Combining these two ideas, they enable StreamingLLM to maintain a coherent dialog and outperform popular approaches that use recomputation techniques.

For example, with a cache capacity of 256 words, the method using the recomputation technique takes 63 milliseconds to decode a new word element, while StreamingLLM takes only 31 milliseconds. However, if the cache capacity is increased to 4096 words, the recomputation technique takes 1411 milliseconds to decode a new lexeme, while StreamingLLM still takes only 65 milliseconds.

"StreamingLLM employs an innovative attention pooling technique that solves the problem of performance and memory stability when processing up to 4 million tokens of text." Yong Yang, Presidential Young Professor of Computer Science at the National University of Singapore, said that although he was not involved in the work. "The capabilities of this technology are not only impressive, it also has game-changing potential to enable StreamingLLM to be used in a wide range of AI domains.StreamingLLM's performance and versatility bodes well for it to become a revolutionary technology that will drive how we use AI to generate applications. "

Agreeing with this view was also Tianqi Chen, an assistant professor of machine learning and computer science at Carnegie Mellon University, who was also not involved in the study.

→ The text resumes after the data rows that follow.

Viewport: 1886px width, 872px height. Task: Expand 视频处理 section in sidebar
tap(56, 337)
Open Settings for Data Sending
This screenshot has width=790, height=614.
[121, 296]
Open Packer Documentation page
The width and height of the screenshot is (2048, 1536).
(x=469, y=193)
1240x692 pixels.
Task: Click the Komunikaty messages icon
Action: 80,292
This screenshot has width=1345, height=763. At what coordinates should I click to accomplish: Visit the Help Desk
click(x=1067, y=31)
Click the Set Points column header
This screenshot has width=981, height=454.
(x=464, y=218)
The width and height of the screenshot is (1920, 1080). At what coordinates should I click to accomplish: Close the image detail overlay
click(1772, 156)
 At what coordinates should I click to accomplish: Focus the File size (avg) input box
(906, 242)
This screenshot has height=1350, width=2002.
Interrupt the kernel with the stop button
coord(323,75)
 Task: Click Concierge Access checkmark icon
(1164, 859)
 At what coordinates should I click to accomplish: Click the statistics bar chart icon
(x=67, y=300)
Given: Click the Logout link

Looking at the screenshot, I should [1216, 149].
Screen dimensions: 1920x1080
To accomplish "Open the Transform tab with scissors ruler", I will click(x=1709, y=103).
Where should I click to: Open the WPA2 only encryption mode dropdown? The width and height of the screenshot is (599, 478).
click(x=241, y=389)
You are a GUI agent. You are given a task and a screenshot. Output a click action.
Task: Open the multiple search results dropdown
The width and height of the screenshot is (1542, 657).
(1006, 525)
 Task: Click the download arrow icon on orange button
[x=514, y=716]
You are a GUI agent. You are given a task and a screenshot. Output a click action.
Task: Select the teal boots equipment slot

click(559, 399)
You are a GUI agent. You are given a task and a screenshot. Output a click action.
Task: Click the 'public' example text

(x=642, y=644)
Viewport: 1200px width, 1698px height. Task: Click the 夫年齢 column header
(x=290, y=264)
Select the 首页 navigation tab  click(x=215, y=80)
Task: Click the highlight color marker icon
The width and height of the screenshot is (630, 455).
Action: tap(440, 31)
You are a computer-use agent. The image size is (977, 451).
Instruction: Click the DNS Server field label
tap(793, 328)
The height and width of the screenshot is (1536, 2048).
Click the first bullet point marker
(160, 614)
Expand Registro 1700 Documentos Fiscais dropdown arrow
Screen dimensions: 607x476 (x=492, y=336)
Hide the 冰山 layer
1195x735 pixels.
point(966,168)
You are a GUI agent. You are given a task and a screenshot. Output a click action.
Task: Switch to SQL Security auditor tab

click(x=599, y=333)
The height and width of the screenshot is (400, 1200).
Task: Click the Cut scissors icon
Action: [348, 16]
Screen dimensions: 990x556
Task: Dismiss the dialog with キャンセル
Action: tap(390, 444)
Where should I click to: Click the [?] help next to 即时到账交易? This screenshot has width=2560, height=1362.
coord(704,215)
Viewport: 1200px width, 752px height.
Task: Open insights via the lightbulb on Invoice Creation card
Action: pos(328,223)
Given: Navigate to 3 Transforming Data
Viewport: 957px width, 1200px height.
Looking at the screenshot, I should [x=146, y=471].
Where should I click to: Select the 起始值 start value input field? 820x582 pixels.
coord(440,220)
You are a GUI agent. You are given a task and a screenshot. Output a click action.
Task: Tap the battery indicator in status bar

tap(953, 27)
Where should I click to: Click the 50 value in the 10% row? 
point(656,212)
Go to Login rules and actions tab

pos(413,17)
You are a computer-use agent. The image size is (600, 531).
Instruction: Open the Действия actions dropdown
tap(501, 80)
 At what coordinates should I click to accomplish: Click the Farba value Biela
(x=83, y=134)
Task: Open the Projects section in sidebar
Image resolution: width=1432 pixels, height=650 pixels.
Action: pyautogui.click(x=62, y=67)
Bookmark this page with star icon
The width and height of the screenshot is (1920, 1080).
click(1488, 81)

He said, "StreamingLLM allows us to smoothly scale the conversation length of large language models. We have successfully used it to deploy Mistral models on the iPhone."

The research team also explored the application of attentional pooling during model training by including several placeholders in front of all training samples.

They found that models trained in conjunction with attention pooling were able to maintain performance by using only one attention pool in the cache, whereas normally four are required to stabilize performance for pre-trained models.

However, even though StreamingLLM enables the model to have ongoing conversations, the model is still unable to remember words that have not been deposited into the cache. In the future, the researchers plan to overcome this limitation by exploring ways to retrieve deleted tokens or by allowing the model to remember previous conversations.

StreamingLLM has been integrated into NVIDIA's Big Language Model Optimization Library [TensorRT-LLM]Medium.

This work was supported in part by the MIT-IBM Watson Artificial Intelligence Laboratory, the MIT Science Center, and the National Science Foundation.